I realize now that perhaps my comment was a bit misleading. The term "spark" needs a bit of clarification as it can refer to two totally different phenomena. There's the electrical type of spark and the falling ember type of spark. When a crystal is broken it produces the electrical type of spark which will flash and cause the crystal to "glow" briefly. When high iron is struck it frees small particles and exposes them to oxygen and those particles auto-ignite causing the ember type of sparks. Iron is a pyrophoric, which is a substance that will catch fire when it is exposed to oxygen. White phosphorous and lithium are in this category as well. The thing that makes iron different is that a chunk of iron won't auto ignite(unlike the other examples). Without getting too involved the short answer of why this happens is that a piece of iron is coated with a layer of iron oxide(rust) which protects the raw iron underneath from the oxygen. When iron is struck with flint or pressed against a spinning grindstone small pieces of pure iron are torn free and exposed to the O2. They immediately oxidize(turn to rust) Fe + O2= FeO2 + heat. The pieces are so small that all the heat generated in that reaction can't be absorbed by the unexposed iron in their center or the surrounding air. Thus the glowing embers. It also explains why some embers burn longer than others. The larger sparks have more surface exposed to the air as well as a little more pure iron in their centers which hold the heat a bit longer. If the particle of iron gets too big it will be able to absorb the heat generated by it's own surface oxidation and won't get hot enough to glow/burn.

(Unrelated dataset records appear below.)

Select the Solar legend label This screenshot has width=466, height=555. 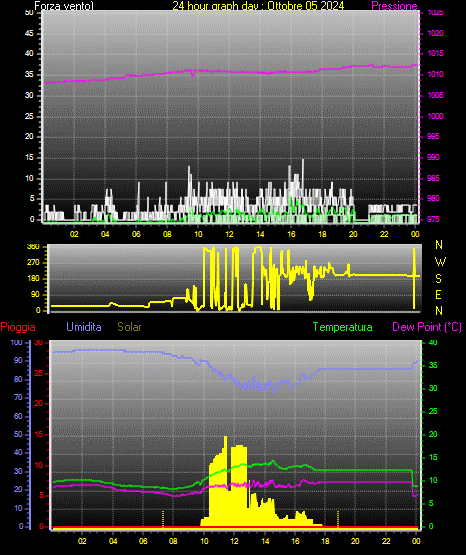click(x=129, y=327)
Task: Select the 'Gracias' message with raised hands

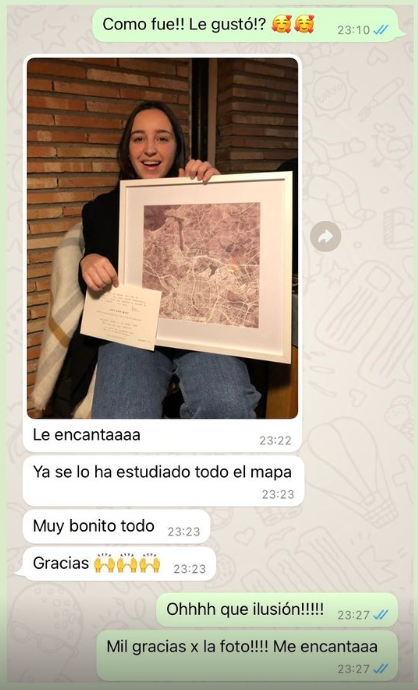Action: [x=116, y=564]

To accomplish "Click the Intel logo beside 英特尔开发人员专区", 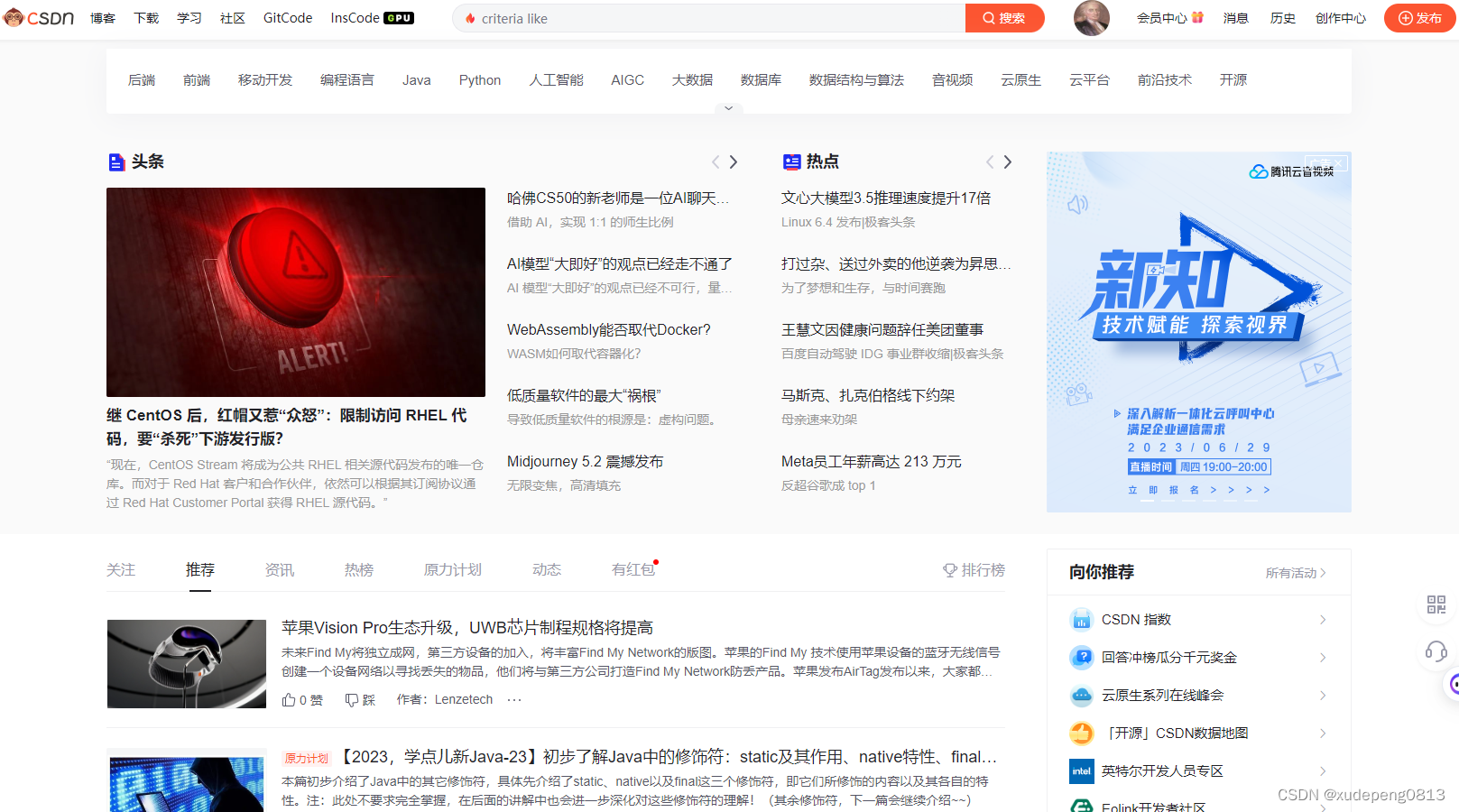I will click(1081, 770).
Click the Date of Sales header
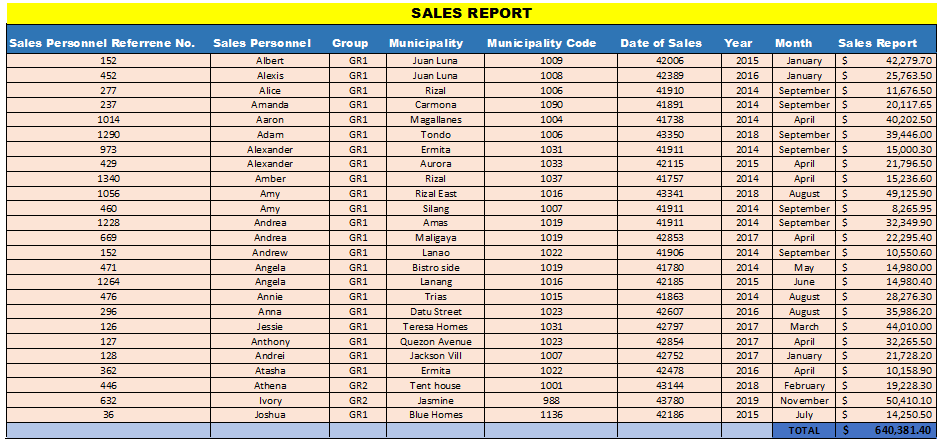This screenshot has width=943, height=444. (661, 43)
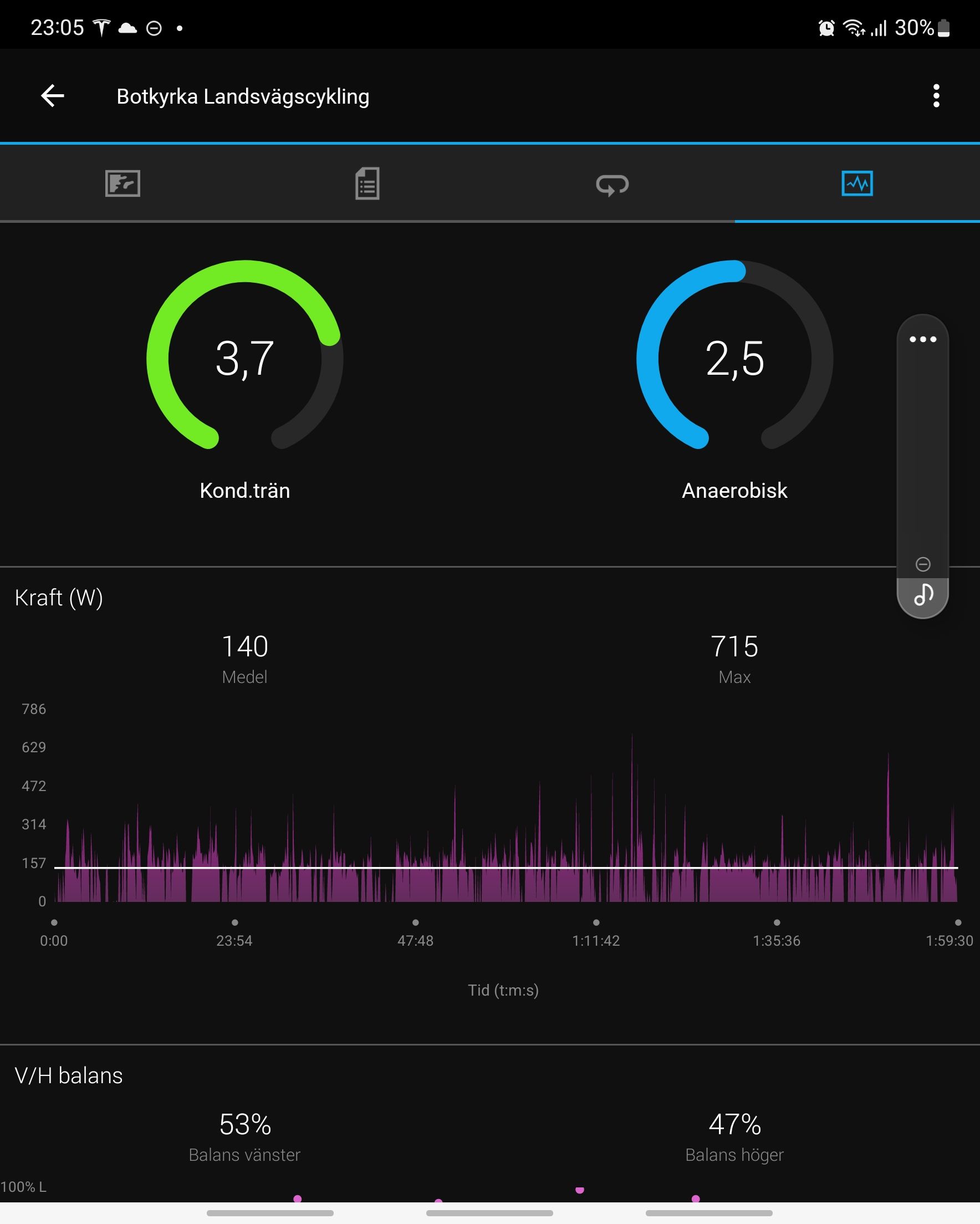
Task: Tap the Anaerobisk 2,5 gauge
Action: [x=734, y=356]
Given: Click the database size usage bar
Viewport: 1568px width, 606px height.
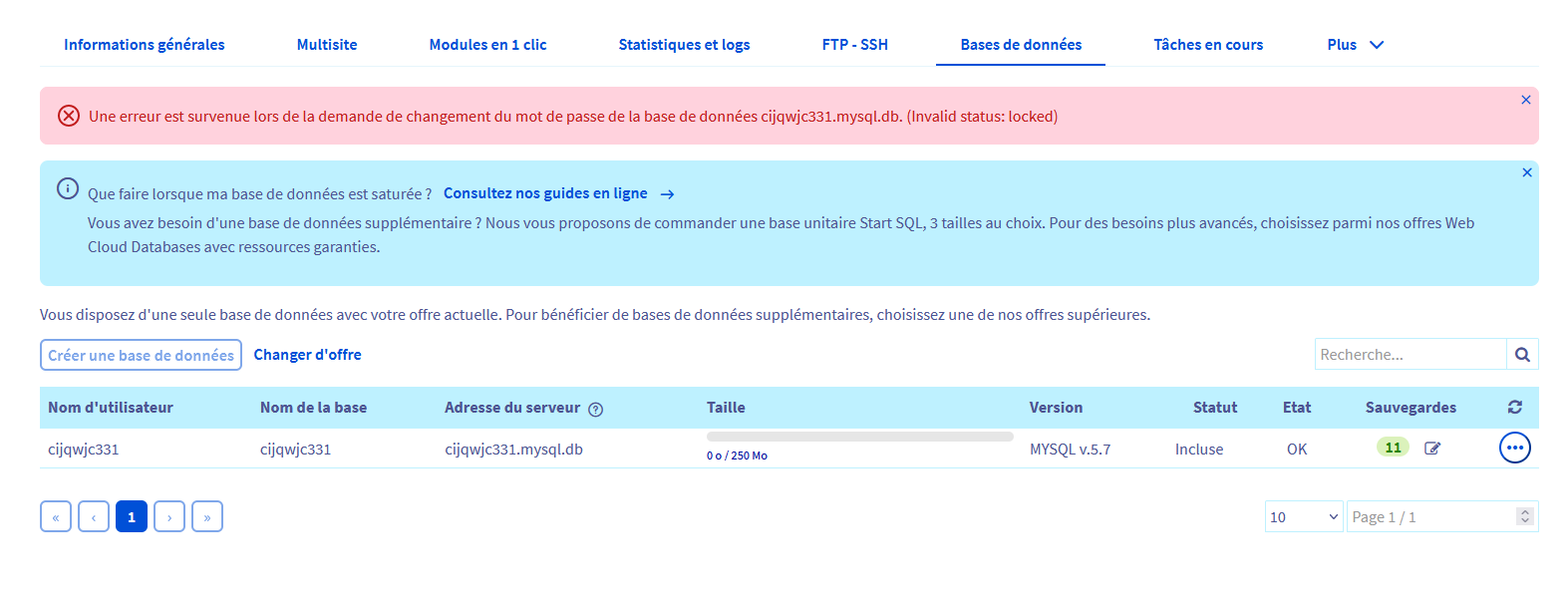Looking at the screenshot, I should click(859, 437).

If your are getting falling embers, there is iron present. If you are getting a flashing right at the point of impact you are breaking crystals.
I hope my explanation was clear enough to make sense. In a super simple nutshell, iron sparks are heat based while crystal fracture sparks are more electrical/ light based.
While flint is in fact a crystal(microcrystaline quartz, many tiny crystals) it's the iron in the steel that makes the heat. The reason you need the flint is that quartz is harder than the steel. Using a flint and steel produces both kind of sparks, but the tiny electrical sparks from crystal fracture are hard to notice with all the ember type sparks that also result. Steel is used instead of pure iron because iron is too malleable to produce free falling particle when struck.
Geology, chemistry, and physics all before lunch. I'm ready for recess.